• **EXERCISE GOAL**
Below are the records; return exactly the lines from the one with "Select the Side burns hair removal row" through the final line, both included, minus any pictures.

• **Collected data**
————————

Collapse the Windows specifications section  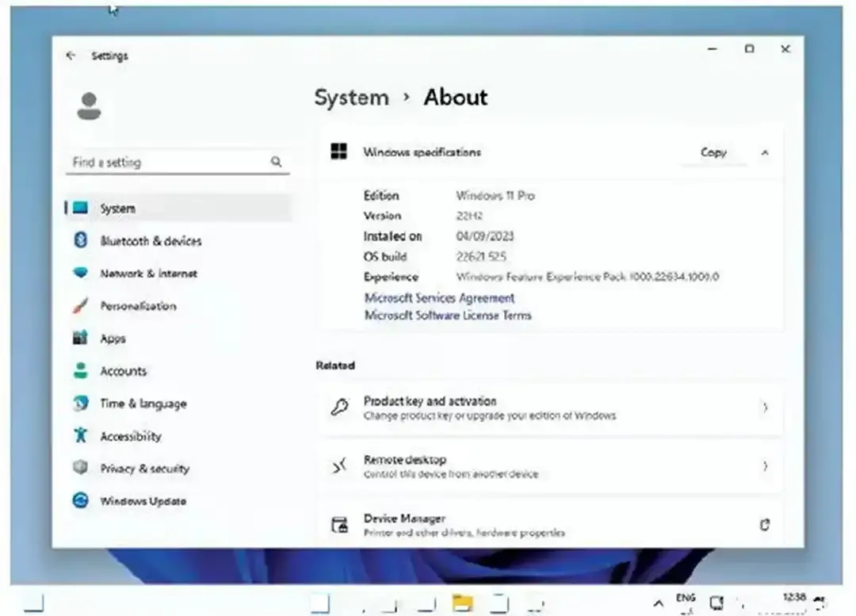pyautogui.click(x=765, y=152)
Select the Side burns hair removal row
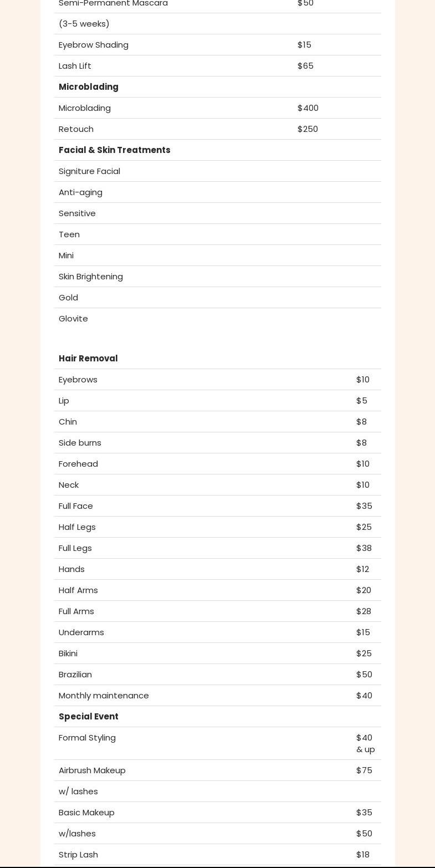The height and width of the screenshot is (868, 435). 80,443
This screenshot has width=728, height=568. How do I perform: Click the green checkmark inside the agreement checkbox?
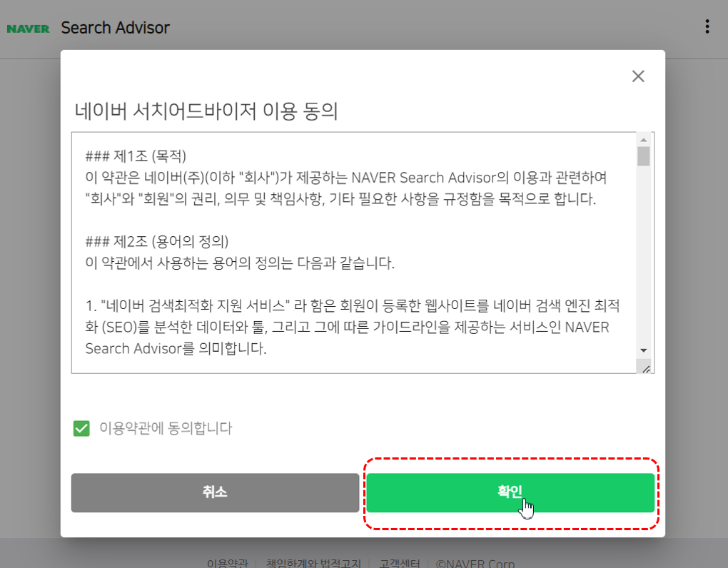tap(81, 428)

————————

• **TASK SOLUTION**
Select the Side burns hair removal row
The height and width of the screenshot is (868, 435). 80,443
This screenshot has width=728, height=568. How do I perform: Click the green checkmark inside the agreement checkbox?
tap(81, 428)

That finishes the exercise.